→ ASSIGNMENT:
Once the images are set aside, write out the rest of the records exactly.
________________________
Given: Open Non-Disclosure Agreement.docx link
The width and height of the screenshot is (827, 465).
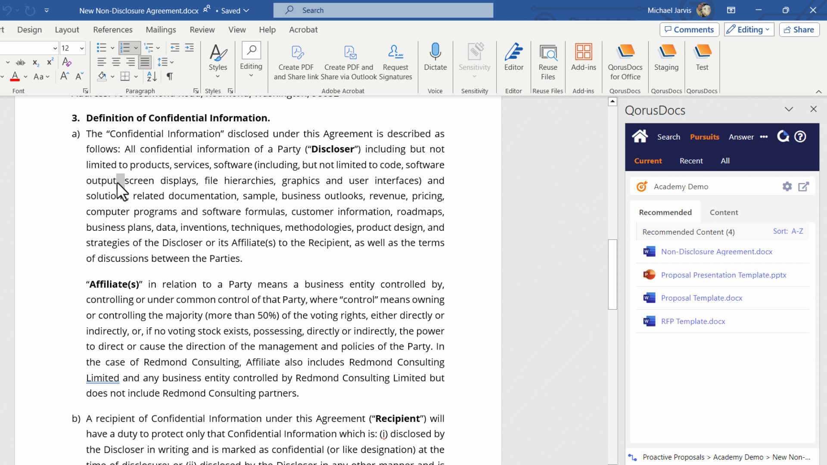Looking at the screenshot, I should (716, 251).
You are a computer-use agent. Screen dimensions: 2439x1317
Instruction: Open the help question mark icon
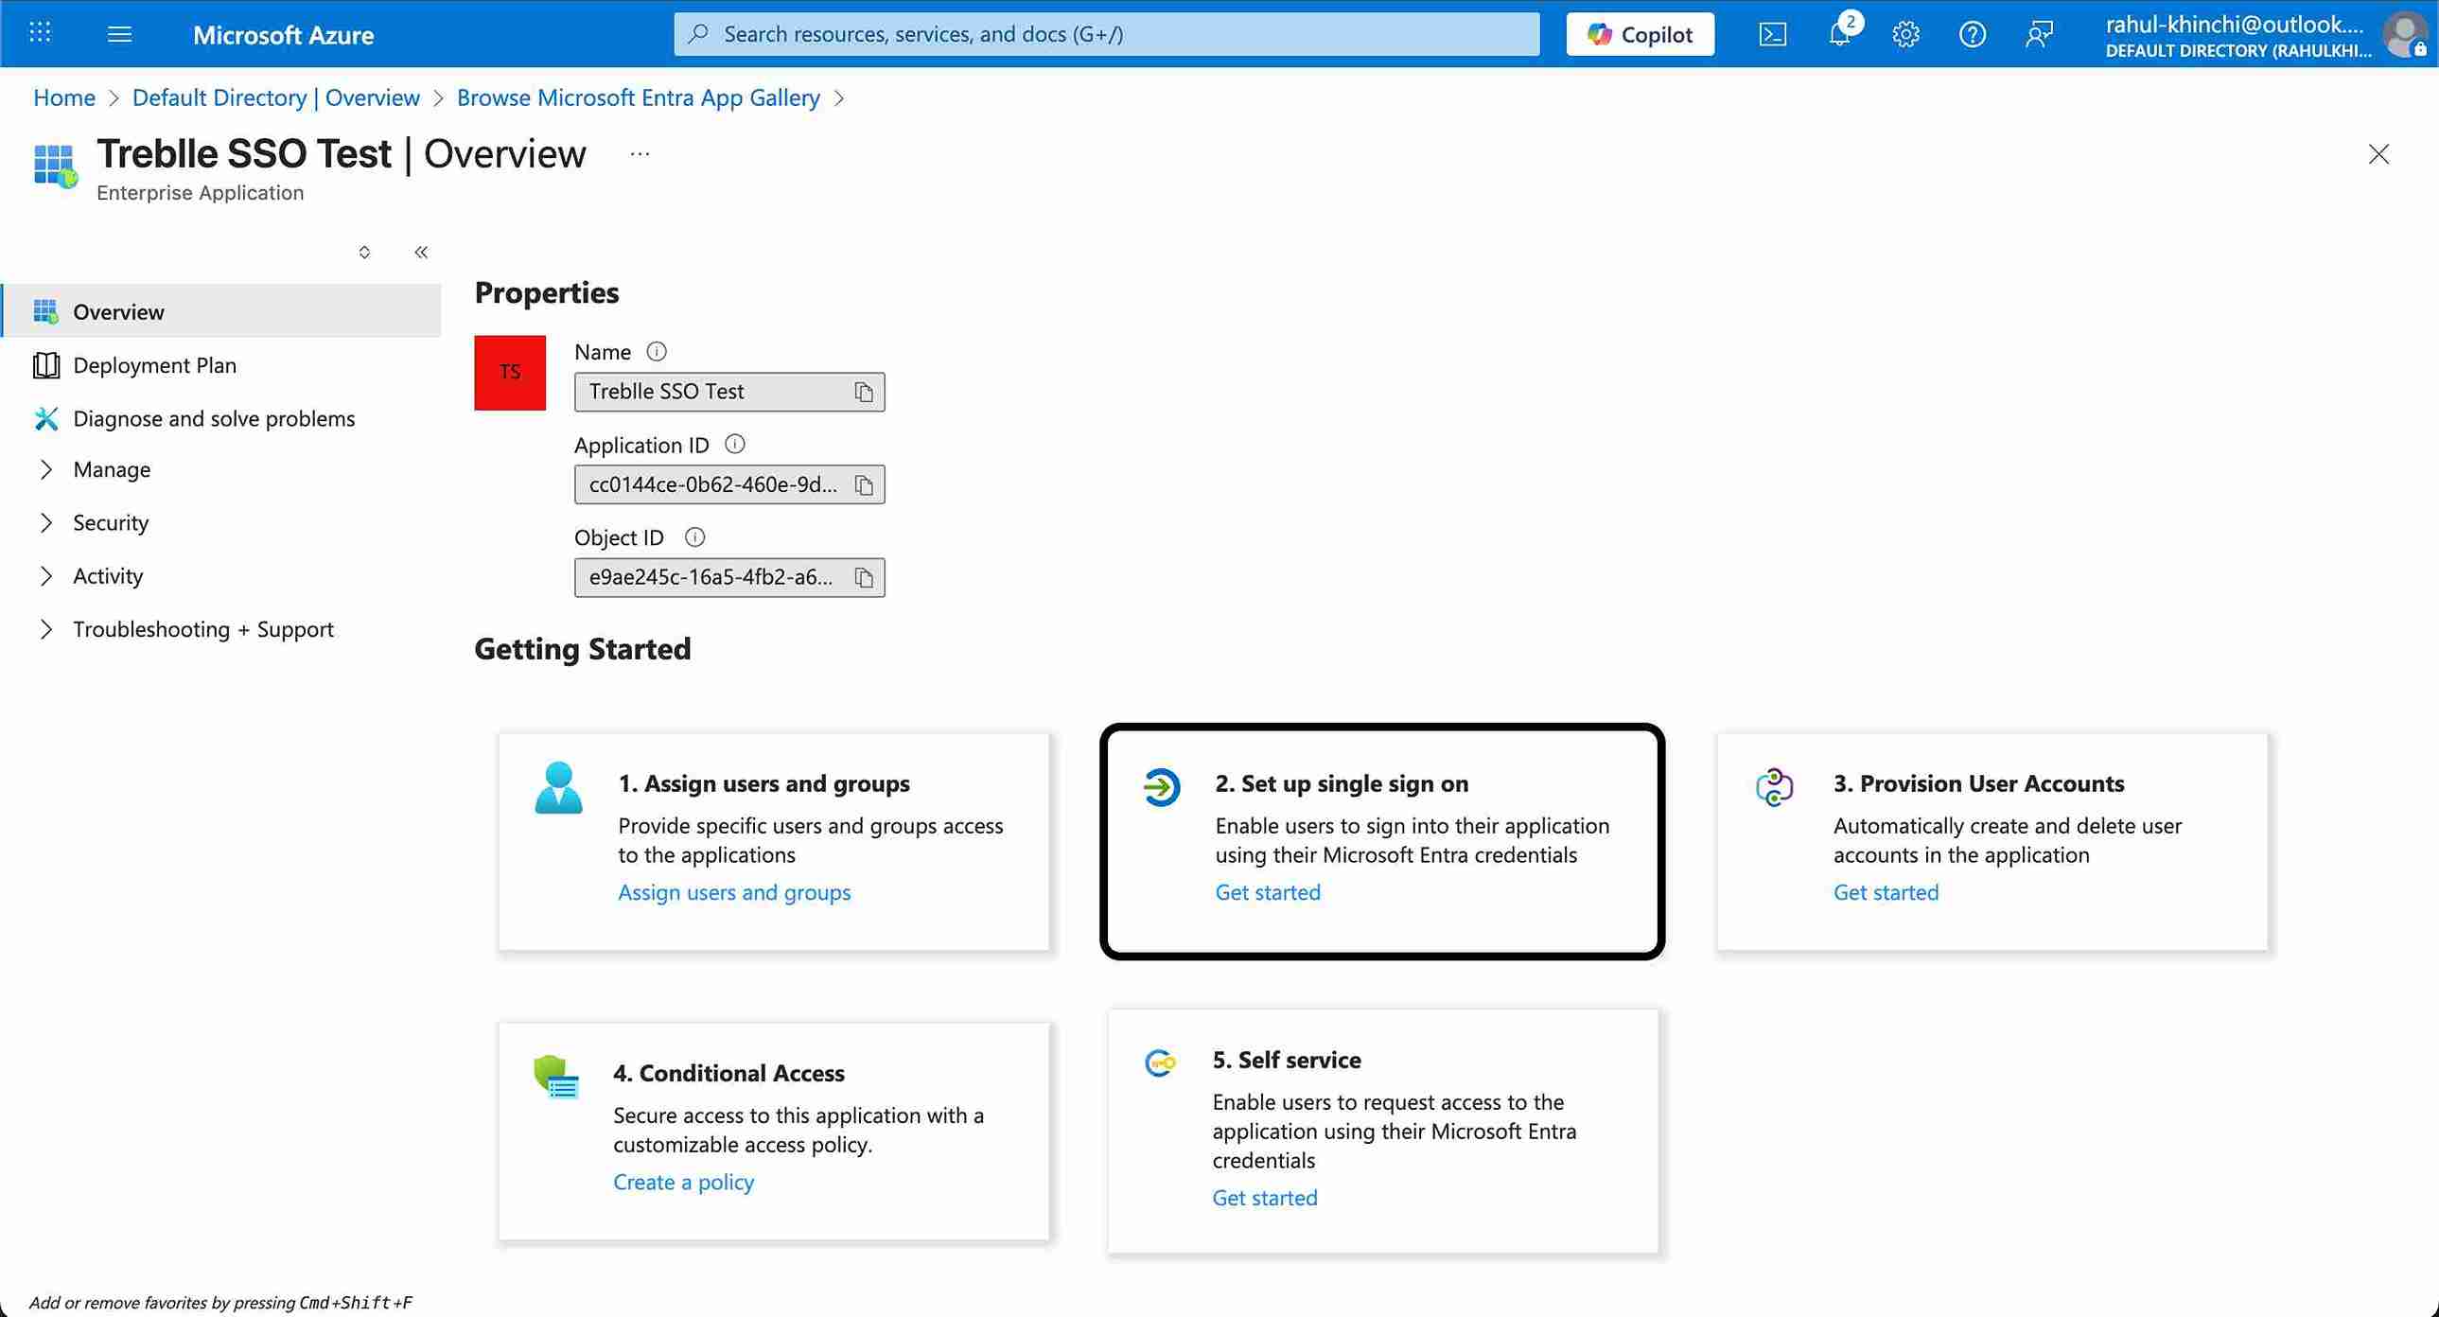tap(1972, 34)
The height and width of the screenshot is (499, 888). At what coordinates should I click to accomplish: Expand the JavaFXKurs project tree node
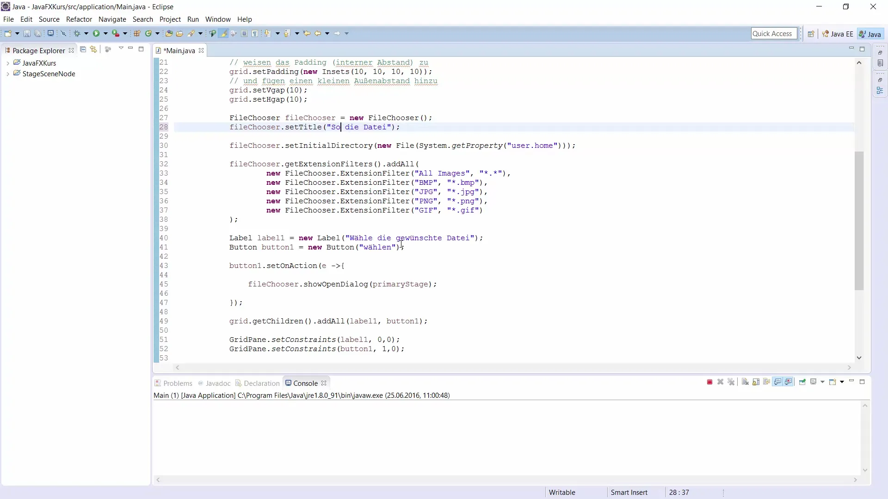tap(8, 63)
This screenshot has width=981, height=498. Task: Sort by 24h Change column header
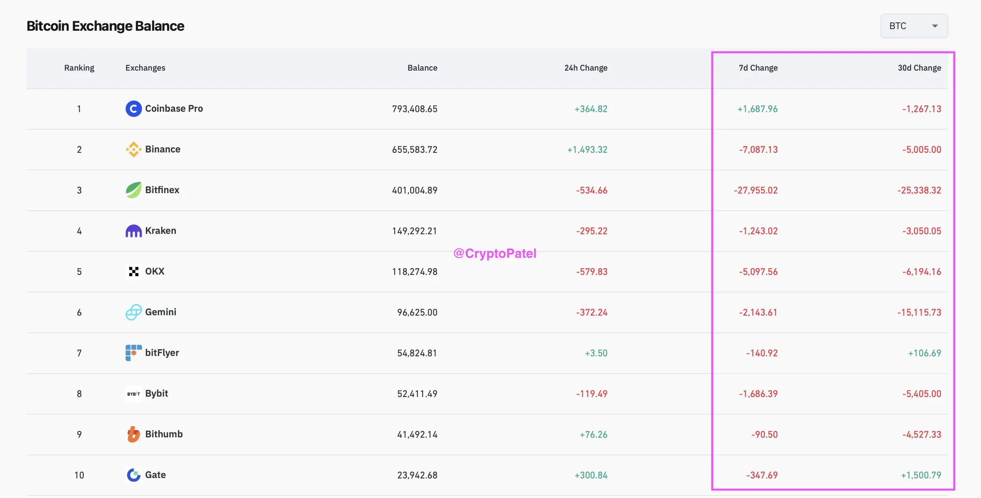pos(585,68)

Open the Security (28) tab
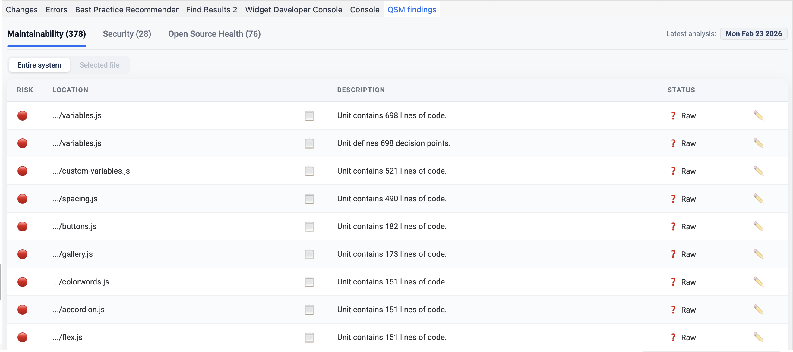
________________________
→ TASK RESPONSE:
Given: Open Non-Disclosure Agreement.docx link
The width and height of the screenshot is (827, 465).
Looking at the screenshot, I should (716, 251).
You are a computer-use agent. Screen dimensions: 2439x1317
Instruction: Open the help question mark icon
tap(1972, 34)
The height and width of the screenshot is (499, 888). At what coordinates should I click to accomplish: Expand the JavaFXKurs project tree node
tap(8, 63)
This screenshot has width=981, height=498. Task: Sort by 24h Change column header
pos(585,68)

Open the Security (28) tab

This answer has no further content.